Pocket-Sized Multimodal AI for Content Understanding and Generation

These details have been verified by PyPI

Project links

Homepage

GitHub Statistics

Maintainers

unum

These details have not been verified by PyPI

Project description

UForm

Pocket-Sized Multimodal AI
For Content Understanding and Generation

Multimodal Embeddings from 64 to 768 Dimensions • 1B Parameter Chat
Short Texts • Images • 🔜 Video Clips • 🔜 Long Documents
ONNX • CoreML • PyTorch
Python • JavaScript • Swift

UForm Chat Preview

Welcome to UForm, a multimodal AI library that's as versatile as it is efficient. UForm tiny embedding models will help you understand and search visual and textual content across various languages. UForm small generative models, on the other hand, don't only support conversational and chat use-cases, but are great for fast image captioning and Visual Question Answering (VQA). With compact custom pre-trained transformer models, this can run anywhere from your server farm down to your smartphone.

Features

Tiny Embeddings: 64-dimensional Matryoshka-style embeddings for extremely fast search.
Throughput: Thanks to the small size, the inference speed is 2-4x faster than competitors.
Portable: Models come with native ONNX support, making them easy to deploy on any platform.
Quantization Aware: Down-cast embeddings from f32 to i8 without losing much recall.
Multilingual: Trained on a balanced dataset, the recall is great across over 20 languages.

Models

For accuracy and speed benchmarks refer to the evaluation page.

Embedding Models

Model	Parameters	Languages	Architecture
`uform3-image-text-english-large` 🆕	365 M	1	12 layer BERT, ViT-L/14
`uform3-image-text-english-base`	143 M	1	4 layer BERT, ViT-B/16
`uform3-image-text-english-small` 🆕	79 M	1	4 layer BERT, ViT-S/16
`uform3-image-text-multilingual-base`	206M	21	12 layer BERT, ViT-B/16

Generative Models

Model	Parameters	Purpose	Architecture
`uform-gen2-dpo` 🆕	1.2 B	Chat, Image Captioning, VQA	qwen1.5-0.5B, ViT-H/14
`uform-gen2-qwen-500m`	1.2 B	Chat, Image Captioning, VQA	qwen1.5-0.5B, ViT-H/14
`uform-gen` ⚠️	1.5 B	Image Captioning, VQA	llama-1.3B, ViT-B/16

Quick Start Examples

Embedding Models

First, pip install uform. Then, load the model:

from uform import get_model, Modality

processors, models = get_model('unum-cloud/uform3-image-text-english-small')
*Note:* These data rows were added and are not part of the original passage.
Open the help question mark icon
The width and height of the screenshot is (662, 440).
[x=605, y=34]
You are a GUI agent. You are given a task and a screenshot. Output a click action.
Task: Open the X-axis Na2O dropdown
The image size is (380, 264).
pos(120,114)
model_text = models[Modality.TEXT_ENCODER]
model_image = models[Modality.IMAGE_ENCODER]
processor_text = processors[Modality.TEXT_ENCODER]
processor_image = processors[Modality.IMAGE_ENCODER]

Embed images:

import requests
from io import BytesIO
from PIL import Image

image_url = 'https://media-cdn.tripadvisor.com/media/photo-s/1b/28/6b/53/lovely-armenia.jpg'
image = Image.open(BytesIO(requests.get(image_url).content))
image_data = processor_image(image)
image_features, image_embedding = model_image.encode(image_data, return_features=True)

Embed queries:

text = 'a cityscape bathed in the warm glow of the sun, with varied architecture and a towering, snow-capped mountain rising majestically in the background'
text_data = processor_text(text)
text_features, text_embedding = model_text.encode(text_data, return_features=True)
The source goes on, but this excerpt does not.